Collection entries

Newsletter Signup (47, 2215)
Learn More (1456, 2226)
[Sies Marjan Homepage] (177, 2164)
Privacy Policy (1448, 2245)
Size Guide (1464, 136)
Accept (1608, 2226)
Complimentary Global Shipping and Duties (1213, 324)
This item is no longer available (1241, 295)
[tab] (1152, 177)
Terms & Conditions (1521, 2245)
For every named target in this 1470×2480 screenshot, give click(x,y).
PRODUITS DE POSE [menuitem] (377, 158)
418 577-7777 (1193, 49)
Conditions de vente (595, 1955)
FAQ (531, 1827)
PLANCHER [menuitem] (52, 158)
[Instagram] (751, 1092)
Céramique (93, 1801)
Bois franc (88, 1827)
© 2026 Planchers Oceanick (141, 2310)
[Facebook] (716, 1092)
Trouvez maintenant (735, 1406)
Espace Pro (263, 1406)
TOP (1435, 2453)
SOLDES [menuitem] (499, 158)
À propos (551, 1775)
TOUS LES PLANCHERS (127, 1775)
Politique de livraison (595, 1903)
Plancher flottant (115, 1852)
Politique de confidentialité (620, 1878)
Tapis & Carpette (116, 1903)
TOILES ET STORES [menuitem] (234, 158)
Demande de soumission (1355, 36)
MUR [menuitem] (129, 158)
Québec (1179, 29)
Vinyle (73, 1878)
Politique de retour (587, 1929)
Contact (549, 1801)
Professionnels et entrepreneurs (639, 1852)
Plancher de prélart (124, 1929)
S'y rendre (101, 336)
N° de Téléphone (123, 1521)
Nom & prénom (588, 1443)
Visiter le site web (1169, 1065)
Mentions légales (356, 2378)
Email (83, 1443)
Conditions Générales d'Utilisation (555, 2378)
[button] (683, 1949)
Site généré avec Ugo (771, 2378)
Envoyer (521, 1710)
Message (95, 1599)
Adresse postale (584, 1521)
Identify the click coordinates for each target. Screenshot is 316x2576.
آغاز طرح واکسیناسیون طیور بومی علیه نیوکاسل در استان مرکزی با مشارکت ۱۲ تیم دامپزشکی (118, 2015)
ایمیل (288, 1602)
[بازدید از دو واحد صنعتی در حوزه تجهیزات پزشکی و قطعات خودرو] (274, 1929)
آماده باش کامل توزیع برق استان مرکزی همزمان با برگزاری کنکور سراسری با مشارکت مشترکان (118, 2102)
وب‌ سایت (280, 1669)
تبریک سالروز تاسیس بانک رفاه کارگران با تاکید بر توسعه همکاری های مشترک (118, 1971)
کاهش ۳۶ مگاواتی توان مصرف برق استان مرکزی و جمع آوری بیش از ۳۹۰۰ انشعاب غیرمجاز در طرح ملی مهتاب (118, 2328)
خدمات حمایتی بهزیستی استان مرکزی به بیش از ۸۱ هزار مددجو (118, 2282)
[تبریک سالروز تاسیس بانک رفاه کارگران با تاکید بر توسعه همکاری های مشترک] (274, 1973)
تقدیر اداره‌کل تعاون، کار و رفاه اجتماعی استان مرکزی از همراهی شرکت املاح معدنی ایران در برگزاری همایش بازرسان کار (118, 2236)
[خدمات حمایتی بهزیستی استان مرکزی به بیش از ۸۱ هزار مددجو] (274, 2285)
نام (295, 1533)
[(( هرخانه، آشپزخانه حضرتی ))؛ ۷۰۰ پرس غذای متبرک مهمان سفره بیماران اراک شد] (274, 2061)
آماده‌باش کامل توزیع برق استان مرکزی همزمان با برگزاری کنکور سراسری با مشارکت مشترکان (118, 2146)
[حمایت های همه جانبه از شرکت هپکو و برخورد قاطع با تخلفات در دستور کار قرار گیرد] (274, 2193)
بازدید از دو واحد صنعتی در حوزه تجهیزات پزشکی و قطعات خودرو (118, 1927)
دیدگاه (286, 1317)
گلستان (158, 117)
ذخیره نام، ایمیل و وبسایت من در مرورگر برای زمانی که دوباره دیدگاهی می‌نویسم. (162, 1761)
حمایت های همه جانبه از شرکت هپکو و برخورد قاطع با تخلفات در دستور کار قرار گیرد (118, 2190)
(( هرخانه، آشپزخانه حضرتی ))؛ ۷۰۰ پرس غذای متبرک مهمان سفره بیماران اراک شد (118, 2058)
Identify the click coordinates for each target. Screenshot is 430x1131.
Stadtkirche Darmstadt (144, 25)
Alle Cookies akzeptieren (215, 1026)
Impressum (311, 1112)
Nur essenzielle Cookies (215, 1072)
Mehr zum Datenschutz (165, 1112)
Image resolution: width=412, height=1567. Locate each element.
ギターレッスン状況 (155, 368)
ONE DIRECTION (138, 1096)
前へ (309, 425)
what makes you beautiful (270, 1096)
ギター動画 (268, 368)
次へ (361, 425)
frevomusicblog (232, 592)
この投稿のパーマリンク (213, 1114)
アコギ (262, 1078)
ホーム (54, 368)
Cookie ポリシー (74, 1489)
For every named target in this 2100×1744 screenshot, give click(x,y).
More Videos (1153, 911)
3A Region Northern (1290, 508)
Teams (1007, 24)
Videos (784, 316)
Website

→ **What is expected**: Among the lines above, which contain the word "کامل"? Copy every one.

→ **Response to this exercise**:
آماده باش کامل توزیع برق استان مرکزی همزمان با برگزاری کنکور سراسری با مشارکت مشترکان (118, 2102)
آماده‌باش کامل توزیع برق استان مرکزی همزمان با برگزاری کنکور سراسری با مشارکت مشترکان (118, 2146)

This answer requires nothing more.